Political leaders, they add, should have the "courage to hold adversaries and allies alike" to a high standard –including China, Saudi Arabia and Pakistan – and listen to the counsel of the U.S. Commission on International Religious Freedom.
Referring to ISIS, which is seeking to establish a caliphate in the Levant region and beyond, Rubio and Moore say, "Dismantling this murderous terrorist organization through force will help protect the American people while also preserving ancient communities in the cradle of Christianity."
Christians are among the main civilian targets of ISIS, an al-Qaeda offshoot. More than 700,000 of Syria's Christian population of 1.1 million have been displaced by ISIS. In Iraq, more than 125,000 Christians have fled their homes in the Nineveh Plains and are living as internally displaced people in the autonomous Kurdistan region of Northern Iraq due to attack by the Sunni terror group, which has also destroyed many historical Christian sites in the region.

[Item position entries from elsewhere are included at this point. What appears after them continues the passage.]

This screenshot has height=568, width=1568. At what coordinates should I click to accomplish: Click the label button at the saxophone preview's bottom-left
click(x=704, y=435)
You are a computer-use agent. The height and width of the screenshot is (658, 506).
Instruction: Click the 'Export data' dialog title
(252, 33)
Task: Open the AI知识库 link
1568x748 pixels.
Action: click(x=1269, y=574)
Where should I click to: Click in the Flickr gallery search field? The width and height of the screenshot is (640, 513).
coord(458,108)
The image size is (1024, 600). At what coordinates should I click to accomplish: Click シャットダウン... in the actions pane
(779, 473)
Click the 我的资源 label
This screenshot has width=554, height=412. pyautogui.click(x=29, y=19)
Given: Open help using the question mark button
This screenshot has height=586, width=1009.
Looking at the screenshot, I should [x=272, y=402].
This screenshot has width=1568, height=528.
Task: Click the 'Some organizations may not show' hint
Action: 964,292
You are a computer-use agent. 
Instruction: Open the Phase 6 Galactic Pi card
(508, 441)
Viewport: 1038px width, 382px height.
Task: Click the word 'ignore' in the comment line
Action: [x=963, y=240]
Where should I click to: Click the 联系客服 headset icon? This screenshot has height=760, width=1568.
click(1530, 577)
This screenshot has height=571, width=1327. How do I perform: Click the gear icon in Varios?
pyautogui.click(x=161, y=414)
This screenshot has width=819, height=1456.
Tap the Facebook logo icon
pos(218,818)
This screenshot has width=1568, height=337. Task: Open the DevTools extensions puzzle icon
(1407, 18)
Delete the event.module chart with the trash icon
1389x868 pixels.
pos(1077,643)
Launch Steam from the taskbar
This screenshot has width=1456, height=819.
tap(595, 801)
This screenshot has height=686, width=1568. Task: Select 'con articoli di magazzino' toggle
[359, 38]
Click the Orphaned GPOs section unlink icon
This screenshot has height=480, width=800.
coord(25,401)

U.S. foreign assistance "needs to be targeted to religious minorities who have been forced to leave their homes and are now seeking safe haven elsewhere in the region," Rubio and Moore write.
Christians who are ordinary citizens are also supposed to help, they suggest, quoting Apostle Paul as saying in the New Testament that the church is a body made of many parts, and if one part of the body suffers, we all do. "So we ask you to join us in praying openly for all of those who are forced to pray in secret."
They conclude by urging prayers for America: "Pray that in this time of terrible affliction, our nation may be a force for justice, for peace, and for healing throughout the world."